■ Action item:
Your job is to set down the stretch of entries that opens with the line containing "Identify the click" and closes with the line containing "[Magic: The Gathering". Keep both end lines, copy each exactly, and add nothing.

■ Given information:
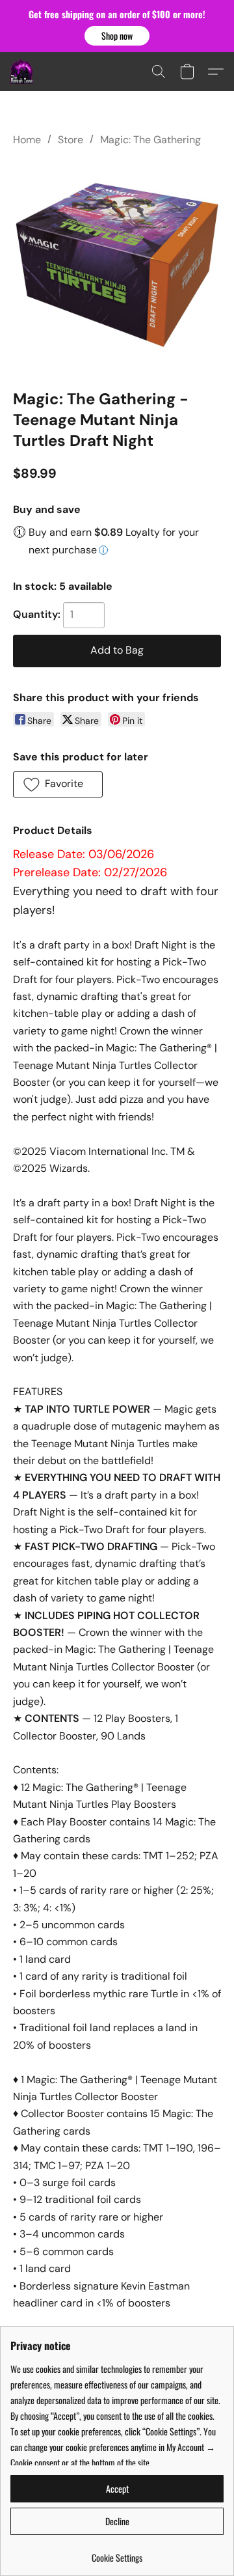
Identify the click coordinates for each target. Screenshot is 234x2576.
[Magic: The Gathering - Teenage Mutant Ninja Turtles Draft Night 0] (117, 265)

---

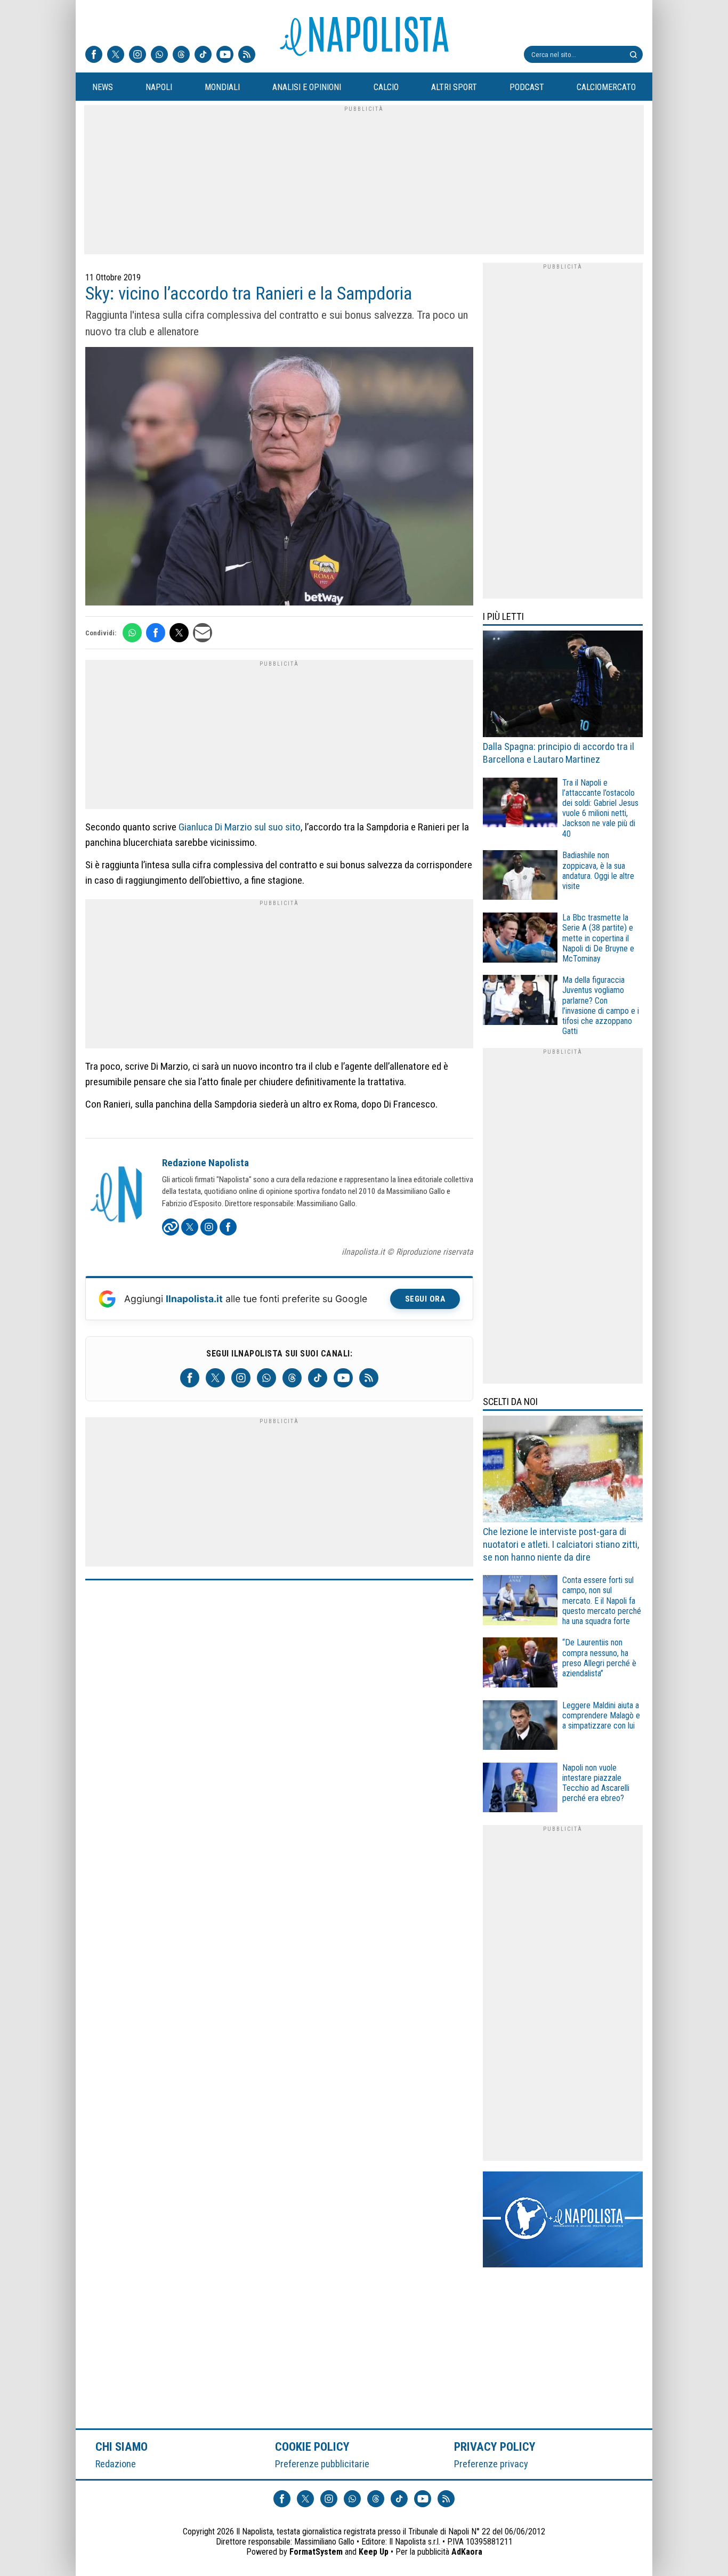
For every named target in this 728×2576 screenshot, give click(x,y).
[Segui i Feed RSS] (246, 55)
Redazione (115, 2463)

■ Response to this exercise:
Identify the click coordinates for each target. Screenshot is 234x2576.
[Magic: The Gathering - Teenage Mutant Ninja Turtles Draft Night 0] (117, 265)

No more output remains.